» Action item
Set down the passage of the magic mushrooms article that opens with the words containing "Having previously carried" and closes with "manufacture the drug.", copying it word for word.

» Document section
= = = =

Magic Mushrooms could help treat depression

By Mariam Digges

Magic Mushrooms could help treat depression
The first ever clinical trial exploring the use of hallucinogens from magic mushrooms to treat depression has come under fire.

David Nutt, president of the British Neuroscience Association claimed to have been given the green light in funding his trial, but European regulations have now intercepted it.

 

“We live in a world of insanity in terms of regulating drugs,” he told a neuroscience conference in London on Sunday.

Having previously carried out smaller experiments on healthy volunteers, Nutt found that psilocybin – the psychedelic ingredient in magic mushrooms – could potentially ease severe forms of depression, particularly in those who don’t respond to other treatments.

In response to his promising early results, the professor was awarded a 550,000 pound ($844,000) grant from the UK’s Medical Research Council to undertake a full clinical trial on patients. But, considering psilocybin is still considered an illegal substance in Britain, and under the United Nations 1971 Convention on Psychotropic Substances it is deemed a ‘Schedule 1 drug’ (meaning it has a high abuse rate with no recognised medical benefit), the trials have been stalled because Nutt has thus far been unsuccessful in finding a company willing to challenge officials and manufacture the drug.

= = = =

Records taken from a dataset:
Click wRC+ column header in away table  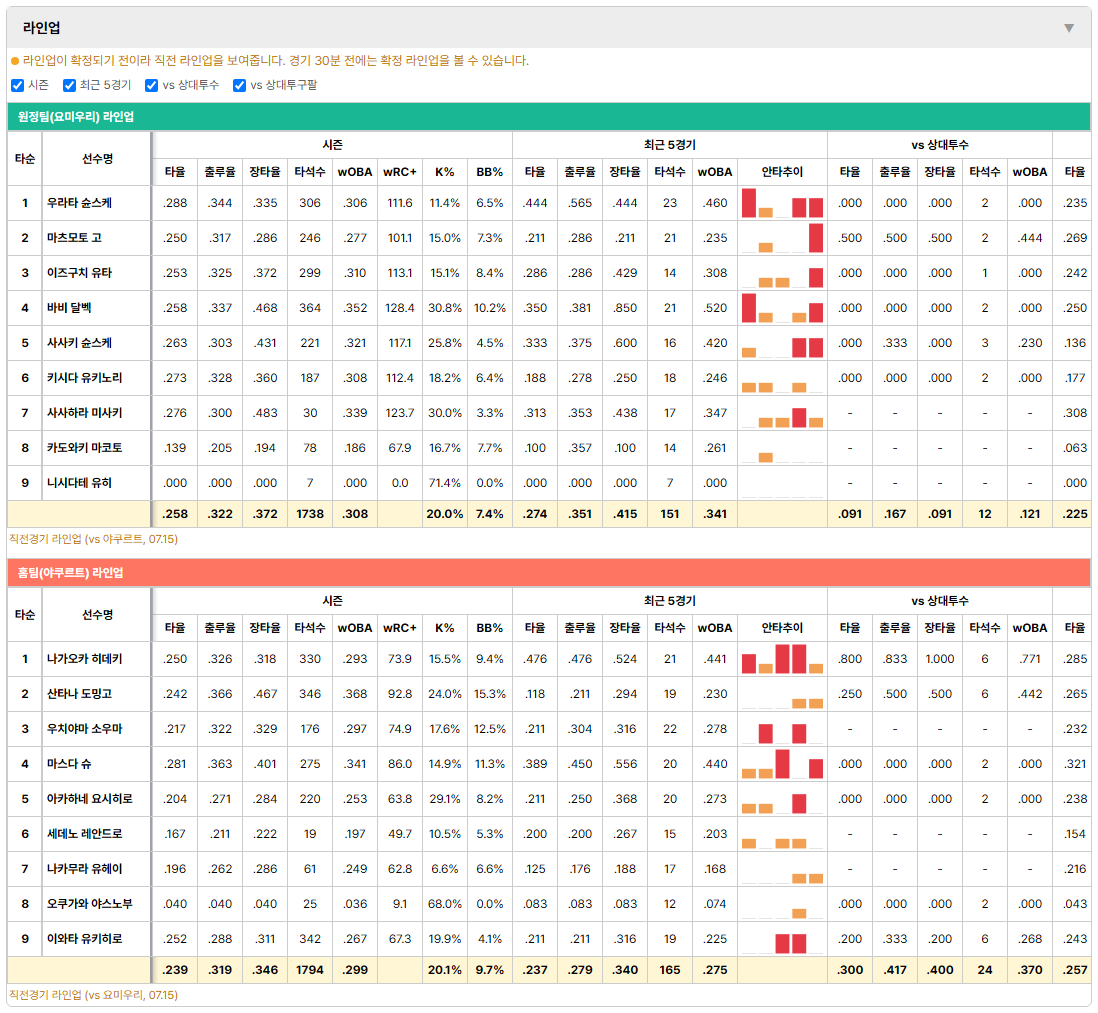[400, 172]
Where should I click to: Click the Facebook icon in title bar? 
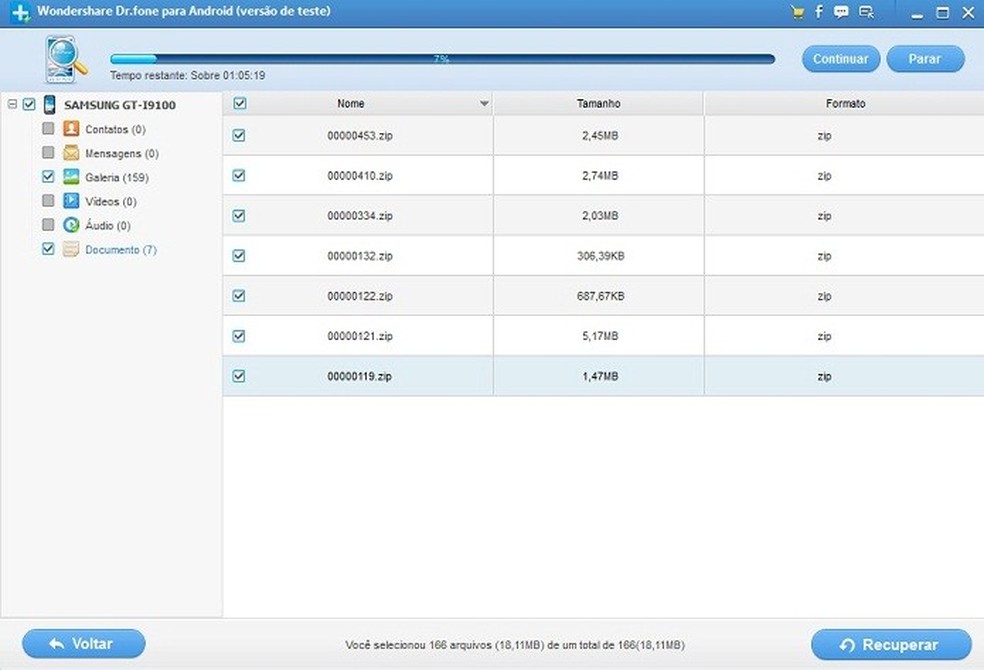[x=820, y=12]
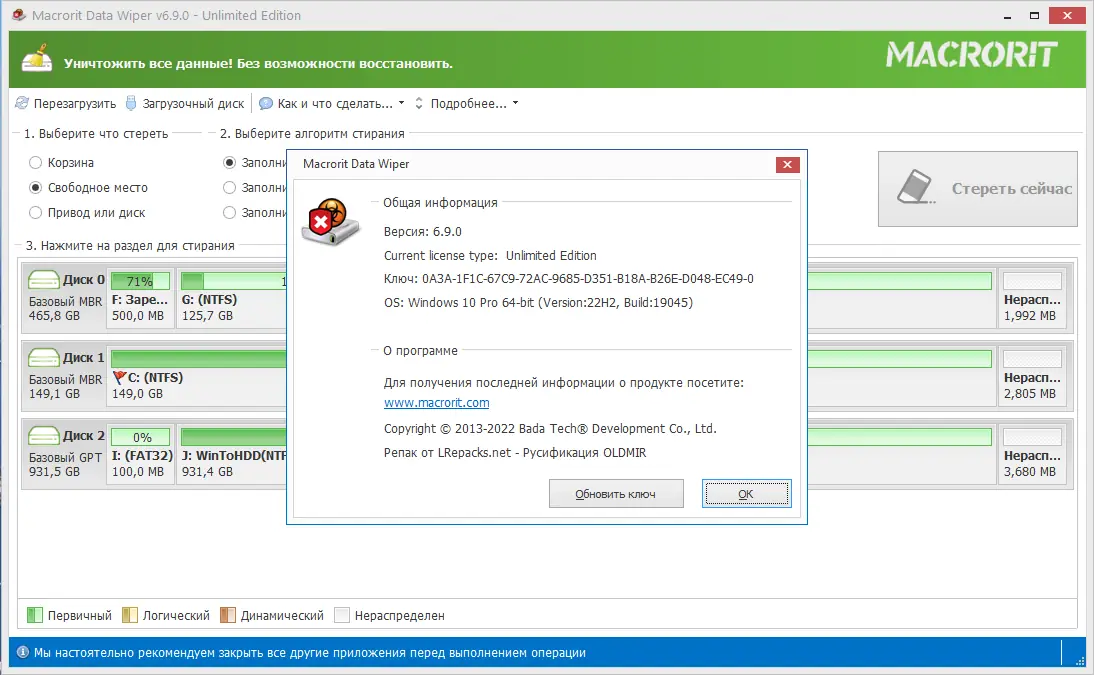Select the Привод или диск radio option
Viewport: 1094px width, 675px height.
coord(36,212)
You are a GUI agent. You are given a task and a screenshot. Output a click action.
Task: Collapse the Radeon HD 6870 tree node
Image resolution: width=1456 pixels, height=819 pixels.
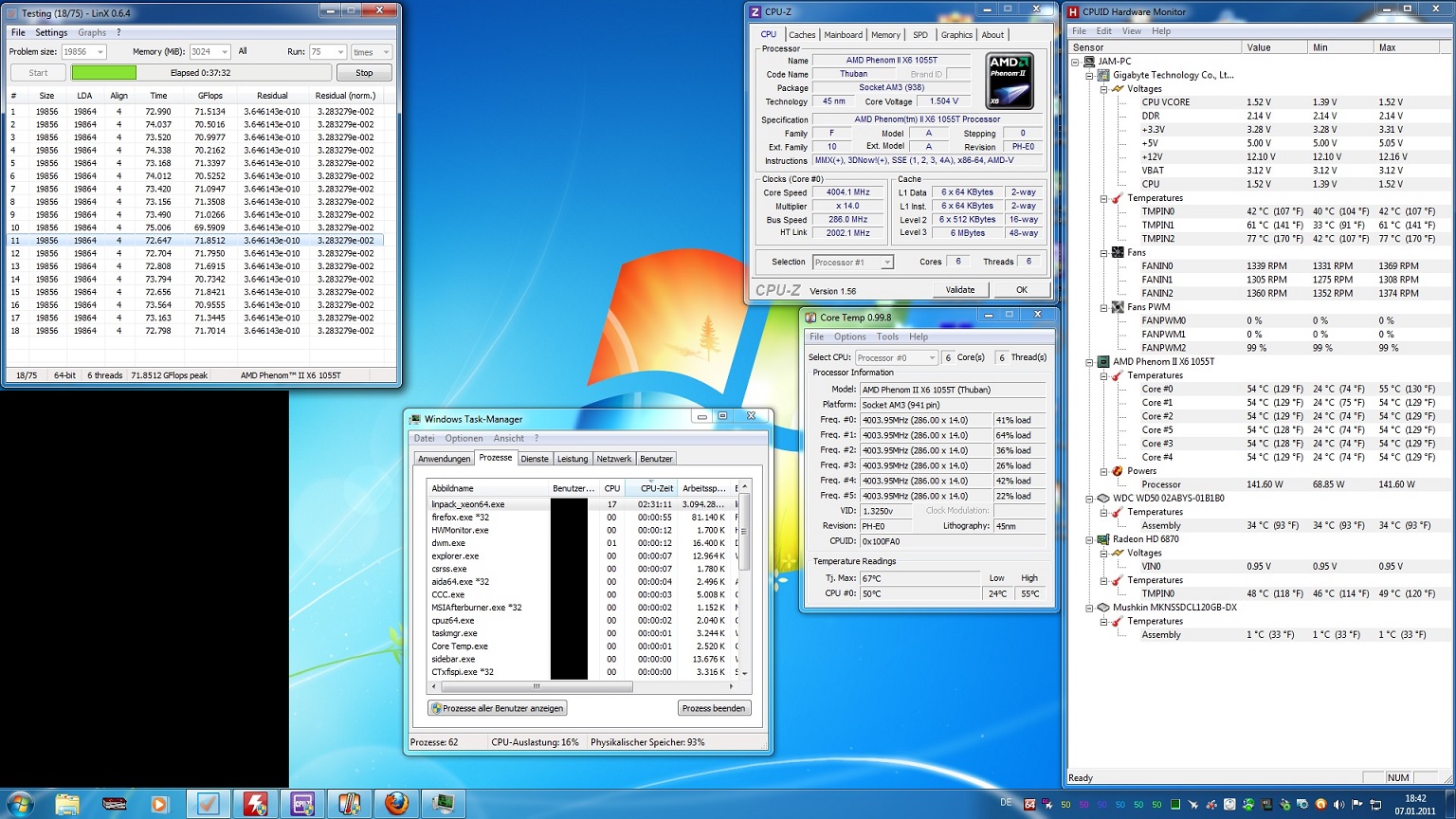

= = = =

» Solved exercise
Having previously carried out smaller experiments on healthy volunteers, Nutt found that psilocybin – the psychedelic ingredient in magic mushrooms – could potentially ease severe forms of depression, particularly in those who don’t respond to other treatments.

In response to his promising early results, the professor was awarded a 550,000 pound ($844,000) grant from the UK’s Medical Research Council to undertake a full clinical trial on patients. But, considering psilocybin is still considered an illegal substance in Britain, and under the United Nations 1971 Convention on Psychotropic Substances it is deemed a ‘Schedule 1 drug’ (meaning it has a high abuse rate with no recognised medical benefit), the trials have been stalled because Nutt has thus far been unsuccessful in finding a company willing to challenge officials and manufacture the drug.